Como era de esperar, não faltaram as indignações inflamadas do costume contra os políticos, “esses malandros todos iguais”, e os apelos ao “boicote” eleitoral, leia-se abstenção. Só faltou o discurso taxista habitual “o que isto precisava era de um novo Salazar”. Confesso que este é o tipo de sermão que me irrita, sobretudo porque quem o profere não faz ideia, na maioria das vezes, do que foi viver em ditadura.

Por norma, e mesmo considerando o exercício pleno da liberdade que comporta o direito de não votar, não gosto de abstencionistas. Sobretudo porque são estes, maioritariamente, que, demitindo-se de participar e fazer escolhas, passam a vida a queixar-se e a dizer mal de tudo.

É evidente que os partidos têm culpas no cartório. Quando sistematicamente, legislatura atrás de legislatura, rasgam as promessas que fazem em nome do voto logo no dia seguinte às eleições, ficam com a parte de leão da responsabilidade pelo facto de mais de 80% dos portugueses estarem descontentes com a política. Mas essa desconfiança, aliada à profunda crise económica e financeira com as consequências que se conhecem, não deve, não pode, ser confundida com a natureza democrática do regime. E esse é o perigo maior que enfrentamos, 41 anos depois do 25 de Abril. Pela enésima vez, socorro-me da frase de Churchill: “A democracia é o pior dos sistemas, à exceção de todos os outros.” Como é evidente, esta não se esgota no momento do voto. E hoje, mais do que nunca, temos à disposição instrumentos de participação e intervenção cívica que não podemos deixar de usar. E aquilo que não se pode permitir é que se instale a ideia de que a culpa é apenas “deles”. Na verdade, a responsabilidade é nossa, de todos nós.

Veja-se o que aconteceu a 15 de setembro de 2012. Um milhão de pessoas saiu à rua em protesto contra a intenção do governo de transferir para os trabalhadores o pagamento da redução da TSU das empresas. Perante o poder da indignação, Passos Coelho recuou e nunca mais se ouviu falar do assunto. Tivemos naquele momento a prova de que, em democracia, é possível obrigar uma maioria parlamentar a mudar de ideias e a encontrar alternativas. O pior é que, depois dessa data, o país caiu no sono profundo da resignação e, em nome da inevitabilidade impingida, sujeitou-se a tudo.

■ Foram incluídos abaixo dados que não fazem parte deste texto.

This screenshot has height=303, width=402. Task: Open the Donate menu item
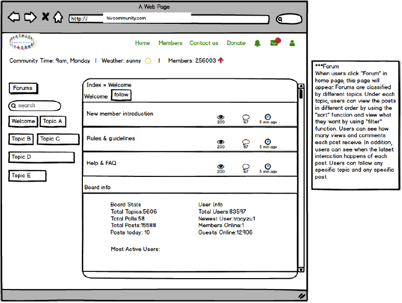click(x=236, y=43)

O que faz falta é acordar. Não há, pelo menos eu não acredito, democracia sem partidos. E se eles se fecham sobre si próprios, se se empenham sobretudo nas lógicas de sobrevivência dos seus aparelhos, cabe-nos a todos nós ser motores da sua mudança. E não vale a pena fazer o discurso calimero de que não adianta ou de que ninguém nos ouve. É falso, como a história já o demonstrou. De uma vez por todas, é bom que nos entendamos: a liberdade, que muito prezo, permite fazer o apelo da abstenção e passar a vida a disparar contra os políticos e os partidos. Mas esse discurso, demissionário das responsabilidades, é, não tenhamos ilusões, a antecâmara das ditaduras.